Alan Kay on "Should web browsers have stuck to being document viewers?"

(donhopkins.medium.com)

14 points | by signa11 12 hours ago ago

6 comments

  • austin-cheney 11 hours ago ago

    Kay’s answer to the browser/document subject is pretty solid.

    This is a stupid conversation though, as if hoping everything is either just plain text with hyperlinks or mandating everything into PDF. Nobody wants that except a couple of lonely nerds in the corner who hate JavaScript.

    • lproven 6 hours ago ago

      > Nobody wants that except a couple of lonely nerds in the corner who hate JavaScript.

      Hey, anyone else want to join us in this corner?
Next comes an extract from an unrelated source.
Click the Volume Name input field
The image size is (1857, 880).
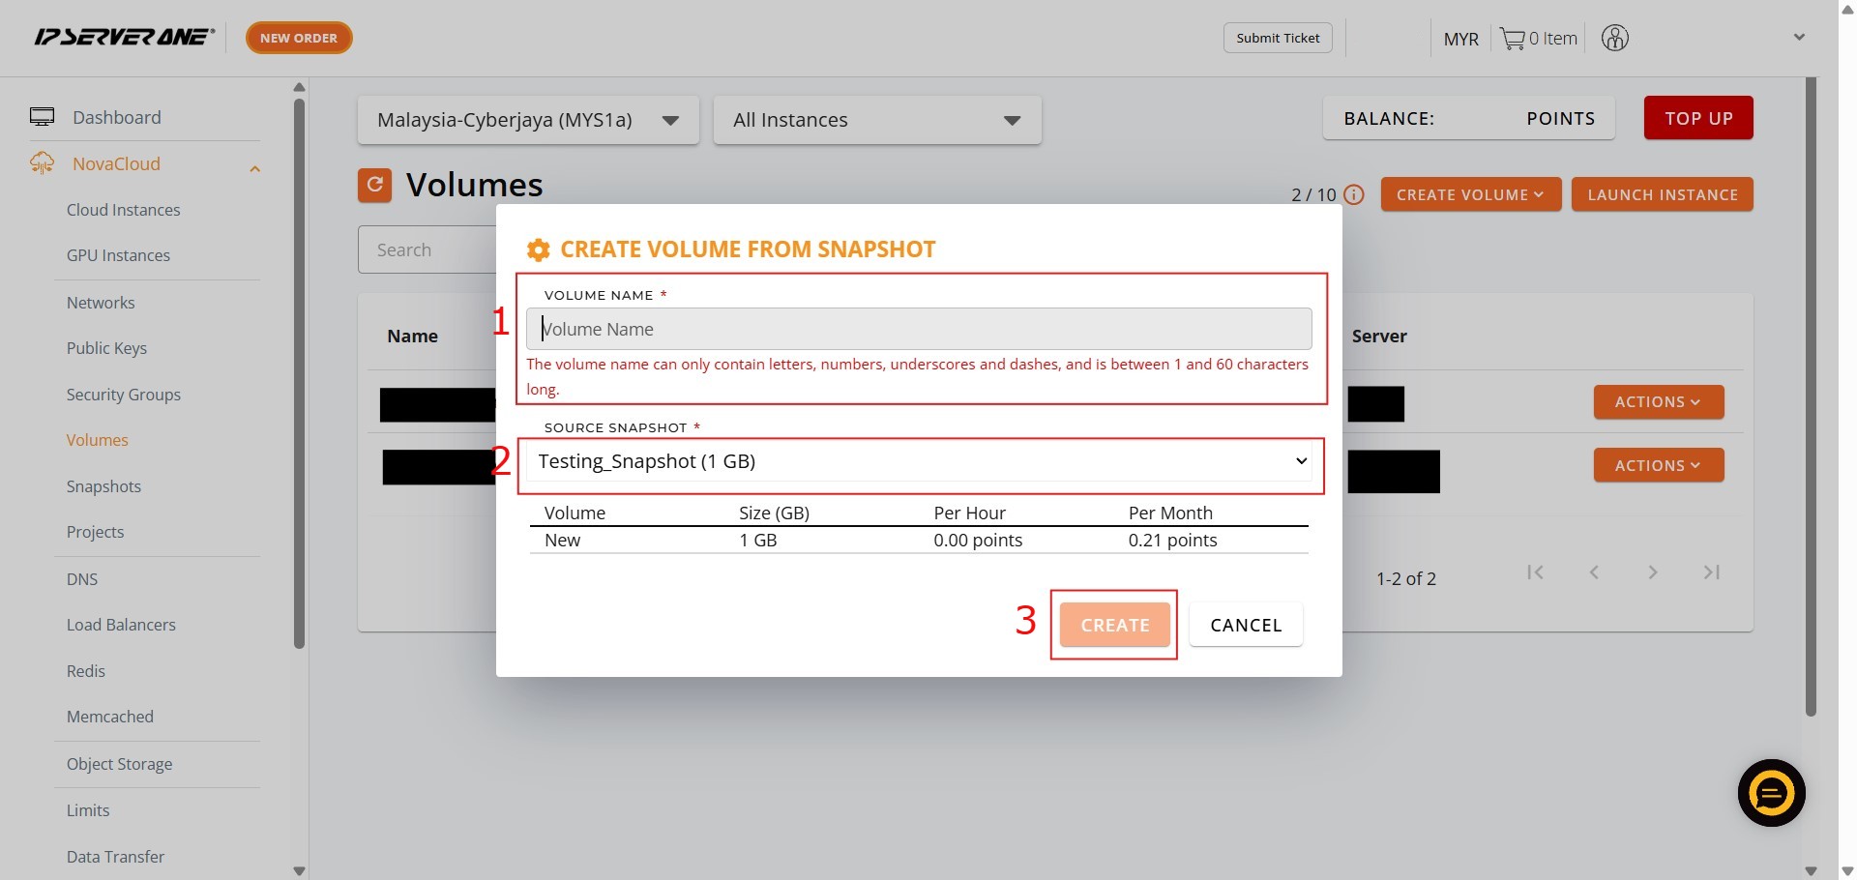point(919,329)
  • typedef_struct 7 hours ago ago

    In 1997, the Justice Department decided that Operating Systems and Web Browsers must remain separate. Since then, the Web Browser has been becoming an Operating System.
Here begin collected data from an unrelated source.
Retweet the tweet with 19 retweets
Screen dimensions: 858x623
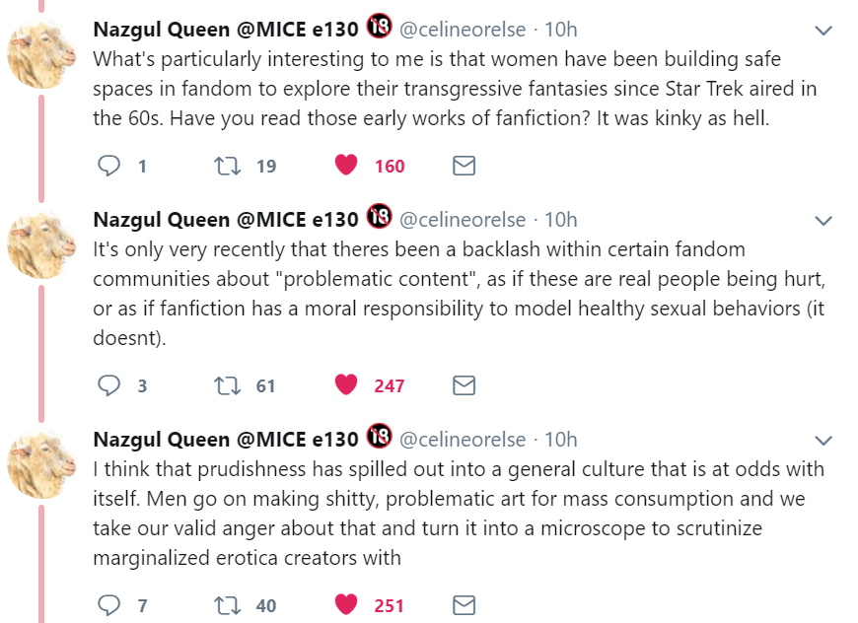[x=227, y=166]
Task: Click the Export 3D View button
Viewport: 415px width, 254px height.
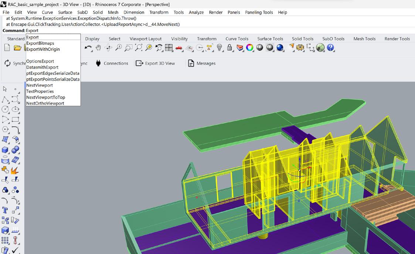Action: (155, 63)
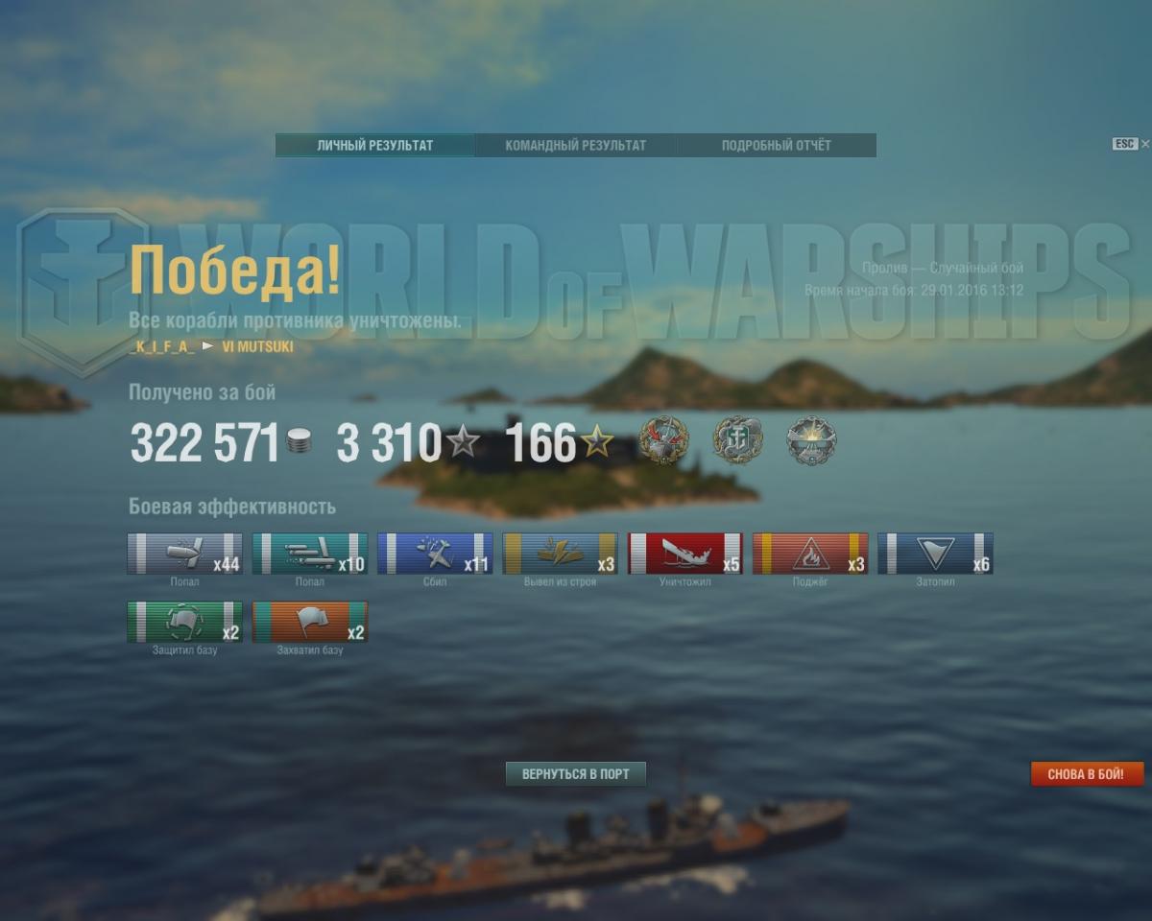Click the orange Захватил базу ribbon

point(310,622)
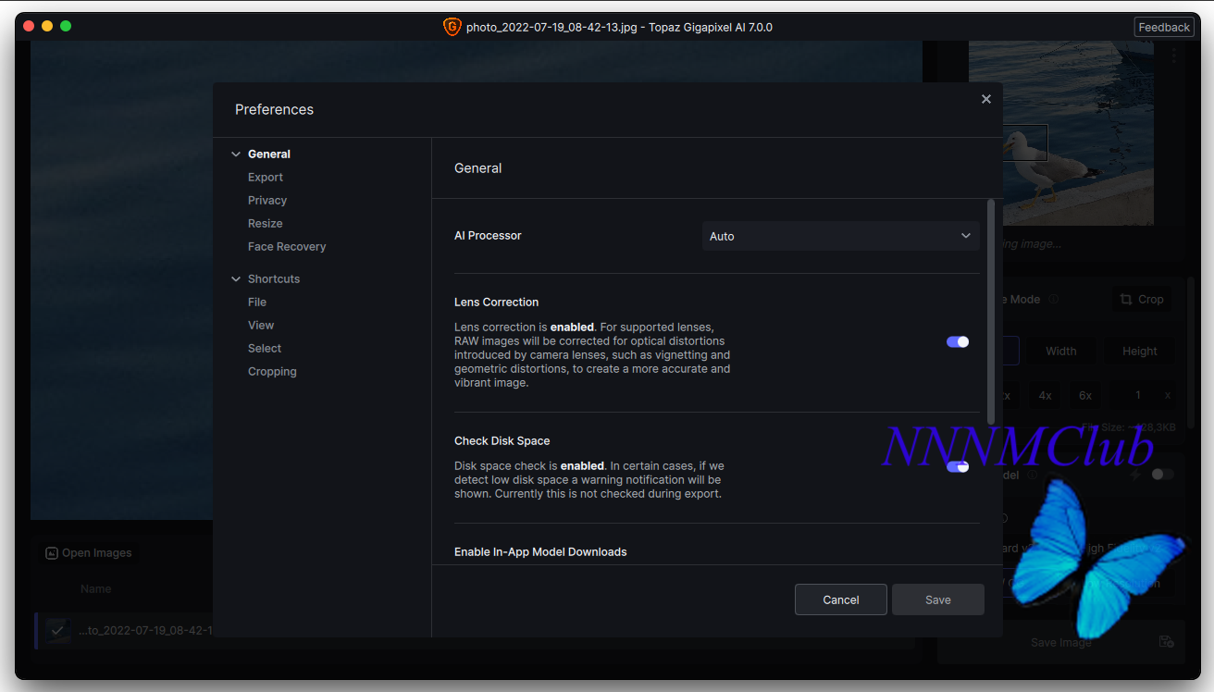1214x692 pixels.
Task: Open the three-dot menu above the preview
Action: (1174, 56)
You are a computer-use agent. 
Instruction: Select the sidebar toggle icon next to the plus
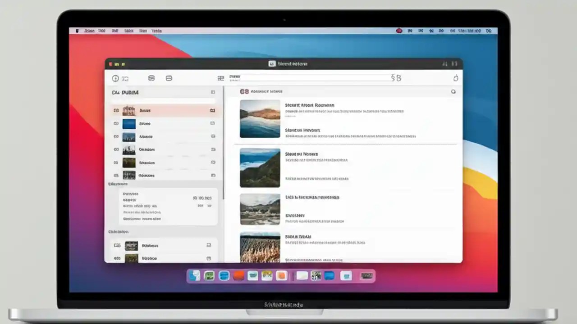click(x=125, y=78)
    • teleforce 6 hours ago ago

      IMHO, for effective computing in the Internet era, we should not be depending on classical OS or application centric but data-centric. Otherwise it will be always a mismatched of abstraction between OS and application. In this case a web OS inside a classical OS, remember webOS anyone [1]?
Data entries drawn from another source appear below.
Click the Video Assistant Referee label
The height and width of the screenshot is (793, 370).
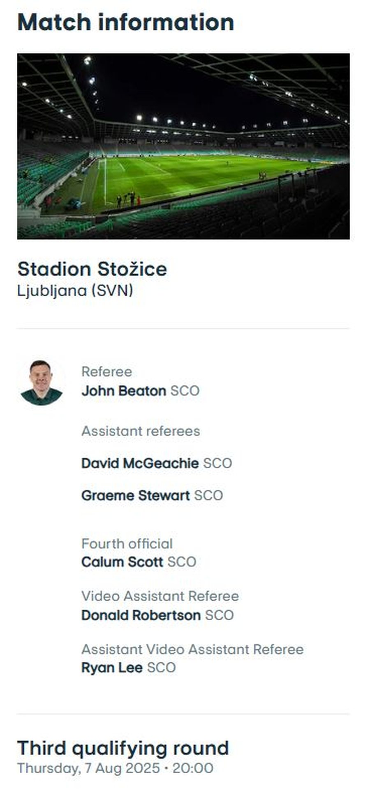coord(160,596)
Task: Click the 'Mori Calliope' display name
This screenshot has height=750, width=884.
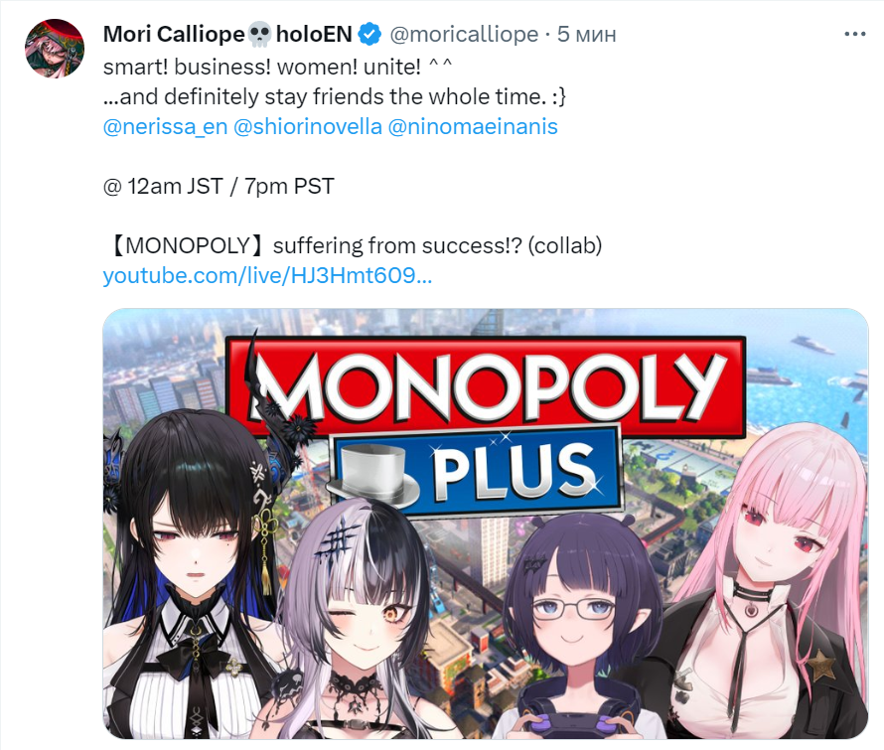Action: coord(174,35)

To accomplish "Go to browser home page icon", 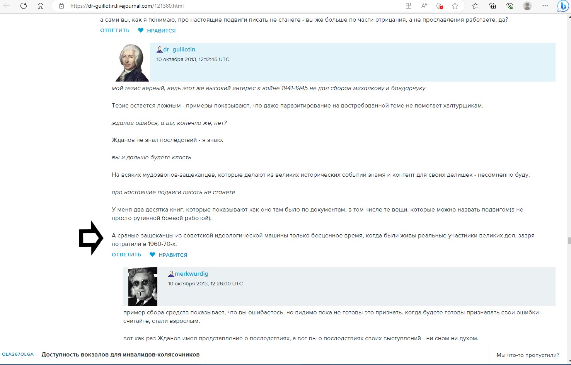I will [41, 6].
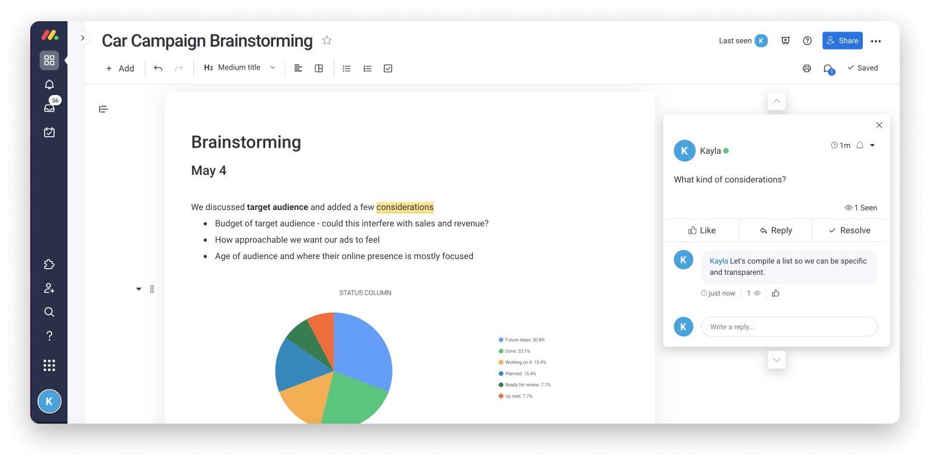Click the print icon in toolbar
930x463 pixels.
[x=806, y=68]
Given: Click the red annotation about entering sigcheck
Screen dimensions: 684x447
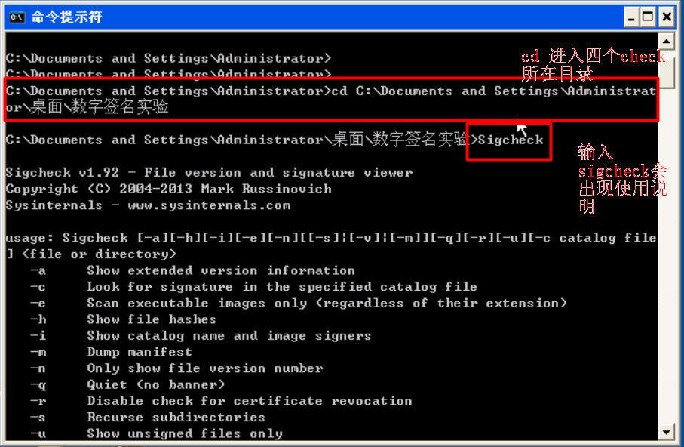Looking at the screenshot, I should [x=622, y=179].
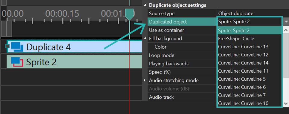Click the Sprite 2 layer icon
The height and width of the screenshot is (114, 289).
pyautogui.click(x=17, y=62)
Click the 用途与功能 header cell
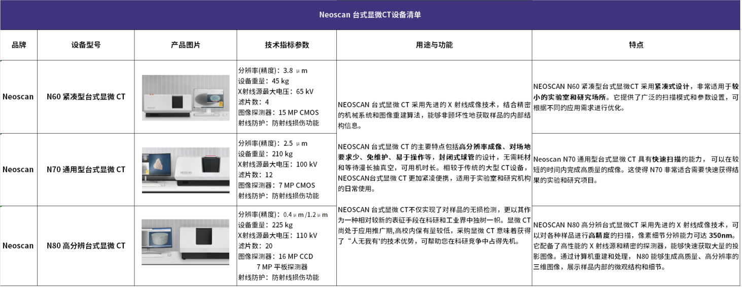This screenshot has height=287, width=742. [434, 45]
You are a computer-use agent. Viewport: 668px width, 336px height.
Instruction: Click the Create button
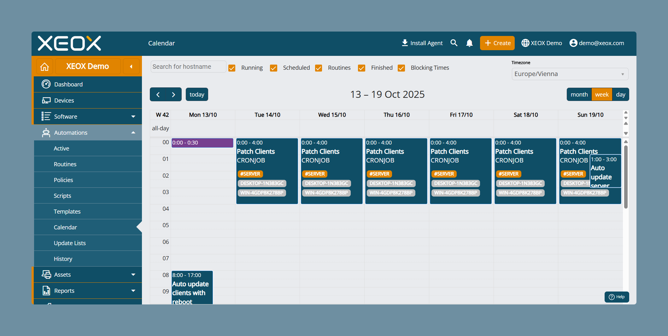click(x=497, y=43)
      This should a new data-centric OS similar to TabulaROSA in concept where data is managed and governed by mathematical relationship in this case associative array based D4M [2],[3].

      This concept can be implemented initially on Linux, since now Linux support generic non-conventional kernel bypass for memory, storage and compute with io_uring and eBPF, for examples [4].

      [1] webOS:

      https://en.wikipedia.org/wiki/WebOS

      [2] TabulaROSA: Tabular Operating System Architecture for Massively Parallel Heterogeneous Compute Engines:

      https://dspace.mit.edu/entities/publication/69c8906b-440f-49...

      [3] D4M:

      https://d4m.mit.edu/

      [4] BPF comes to io_uring at last:

      https://lwn.net/Articles/1062286/

  • camgunz 10 hours ago ago

    Imagine how rich Apple could have become if they had used Alan Kay's brilliance to build hyper engaging products and services instead of letting him toil away uselessly trying to make the bicycle of the mind. What a waste.

    • coldtea 4 hours ago ago

      Snark aside, Apple did built Alan Kay's vision. Just 50 years too late, and in a half-arsed way.